I had a discussion with a colleague today regarding his (for me) unusual 'main' function signature. He likes to declare it like so:
int main(int argc, char* (*argv)[]) {
printf("at index 0: %s\n", (*argv)[0]);
}
while I usually write the following code:
int main(int argc, char** argv)
{
printf("at index 0: %s\n", argv[0]);
}
Sometimes i write "char* argv[]", to make it more clear that argv is an array of pointers to chars.
The code in the first example does compile with a warning
warning: second argument of ‘main’ should be ‘char **’
but it works. My question is WHY the code works, as I had expected a crash due to dereferencing argv. Does the compiler know that the function signature is different, and allows (*argv) as a kind of "no-operation" here?
Trying to understand what's going on, I wrote the following example, which to my surprise does not crash either and prints "first" (but the compiler emits a warning):
#include <stdio.h>
int my_function(int argc, char* (*argv)[])
{
printf("at index 0: %s\n", (*argv)[0]);
}
int main(void)
{
char* stringArr[] = { "frist",
NULL };
size_t stringArrSz = sizeof(stringArr)/sizeof(*stringArr);
return my_function(stringArrSz, stringArr);
}
I had expected that I would need to pass "&stringArr" (use the address operator) to make the code run. That - of course - works too, and fixes the compiler warning.
Please let my know if my question is unclear, any help is greatly appreciated!
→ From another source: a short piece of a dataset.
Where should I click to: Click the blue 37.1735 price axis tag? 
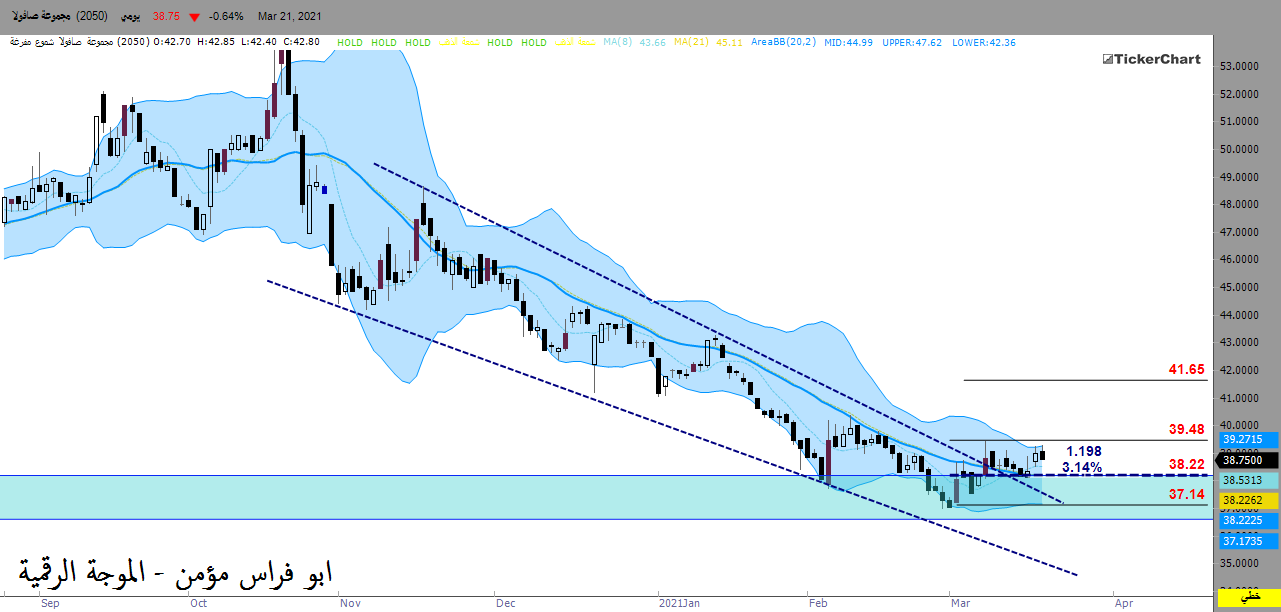[1245, 541]
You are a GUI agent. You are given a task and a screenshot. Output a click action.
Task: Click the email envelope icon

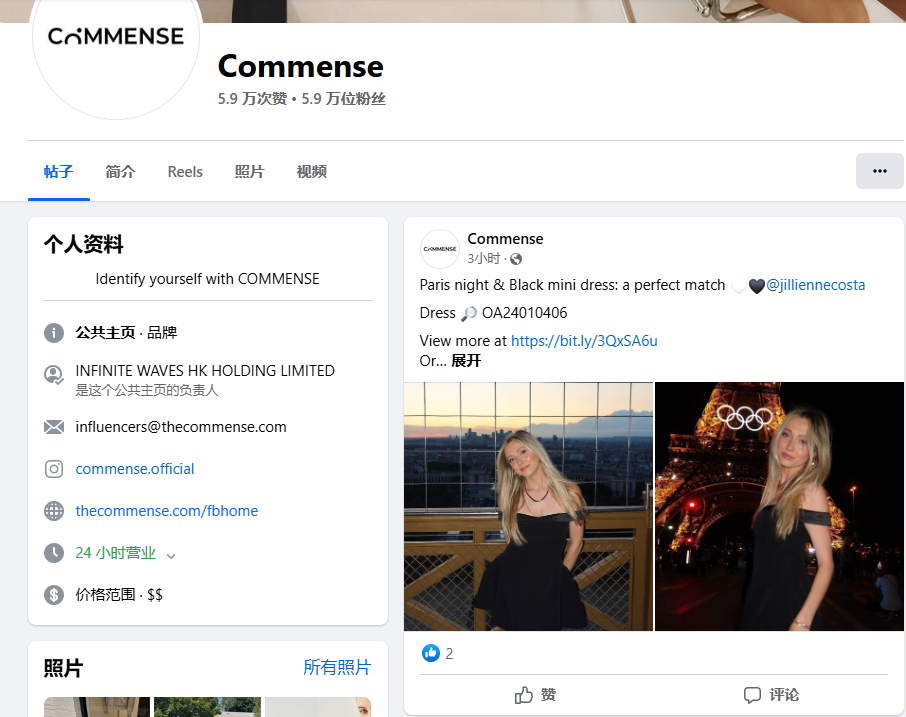coord(54,427)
My question is WHY the code works, as I had expected a crash due to dereferencing argv. Does the compiler know that the function signature is different, and allows (*argv) as a kind of "no-operation" here?
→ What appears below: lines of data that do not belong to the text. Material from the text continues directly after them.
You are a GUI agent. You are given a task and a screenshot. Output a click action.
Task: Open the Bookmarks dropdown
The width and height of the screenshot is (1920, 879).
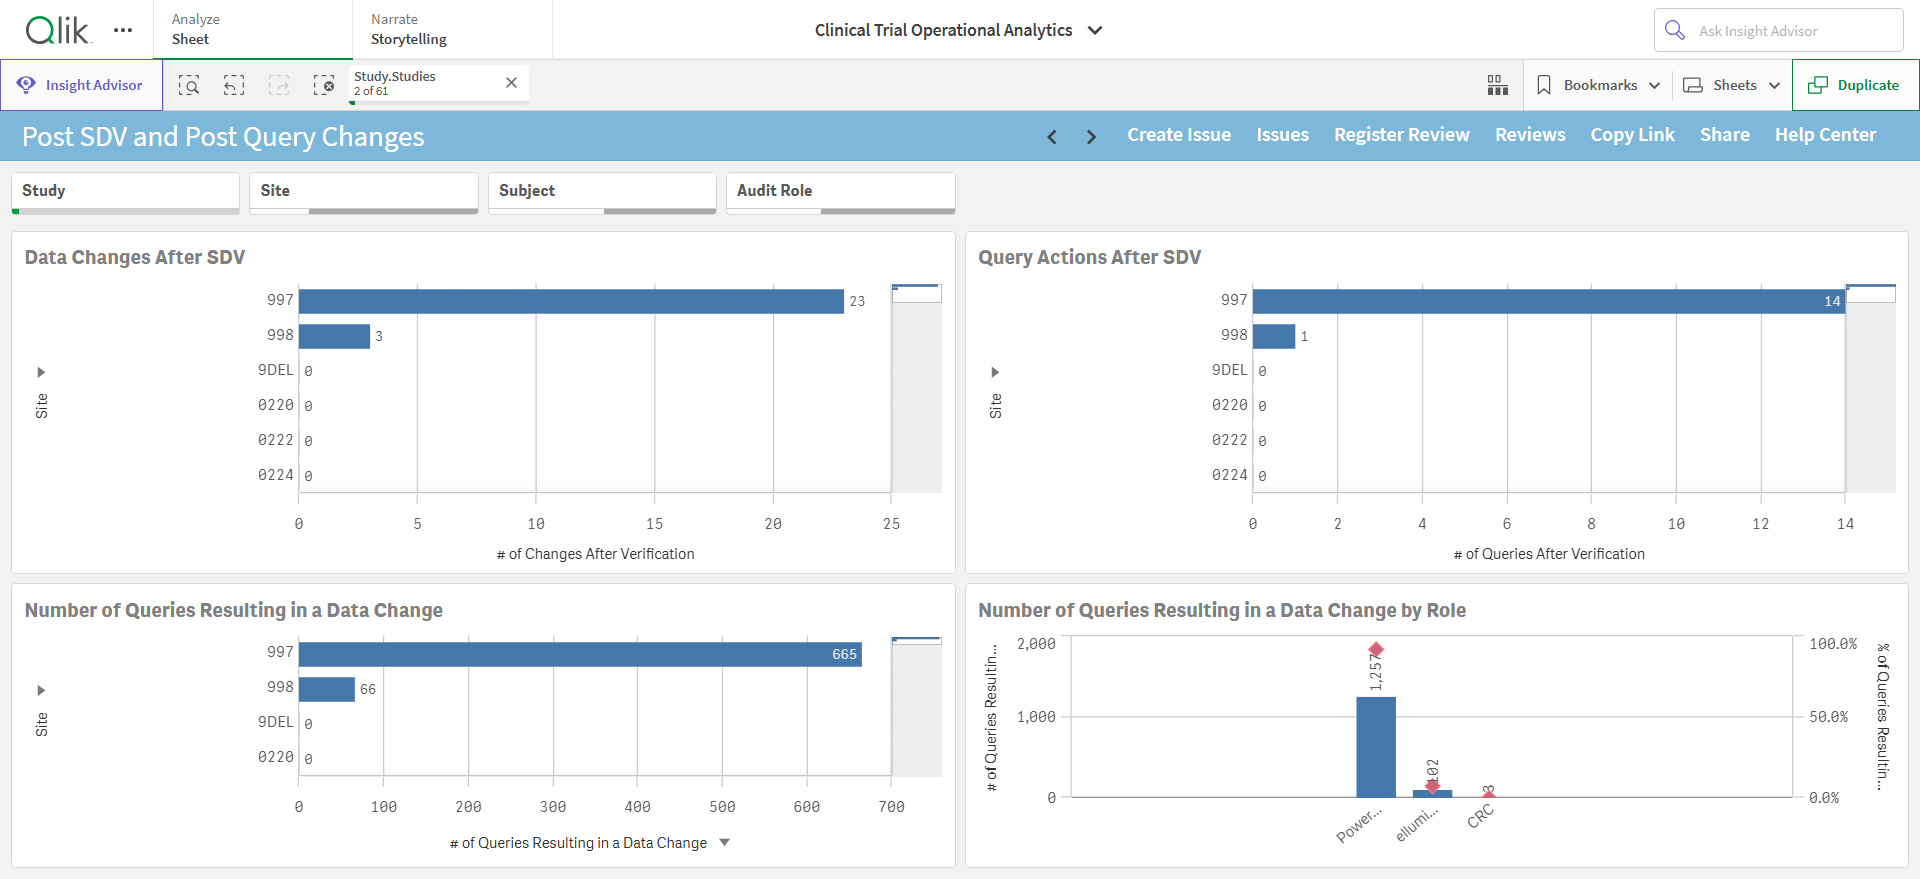pyautogui.click(x=1598, y=85)
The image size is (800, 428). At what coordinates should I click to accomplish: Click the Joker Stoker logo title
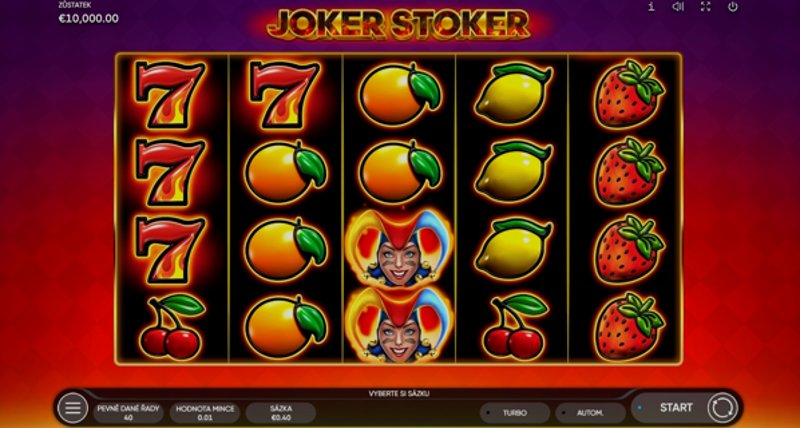click(399, 23)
"Appearing to work as intended" is one of the possible outcomes of undefined behavior.
A valid pointer value is still being passed for argv from the runtime environment, so I would not expect the code to crash just from accessing argv[0], regardless of how it was declared.
Where things will get interesting is when you try to access argv[1], argv[2], etc. While the C language itself doesn't guarantee that pointers to different object types have the same size, in practice they do on most modern architectures like x86; IOW, sizeof (T *) == sizeof (T **) == sizeof ( T *** ). Thus, p + 1 should yield the same byte offset for each of those types on that platform.
Your colleague is flirting with disaster, though. Types do matter, and if you were working on a system where different pointer types had different sizes, declaring argv as char *(*)[] instead of char *[] or char ** could have some unexpected consequences.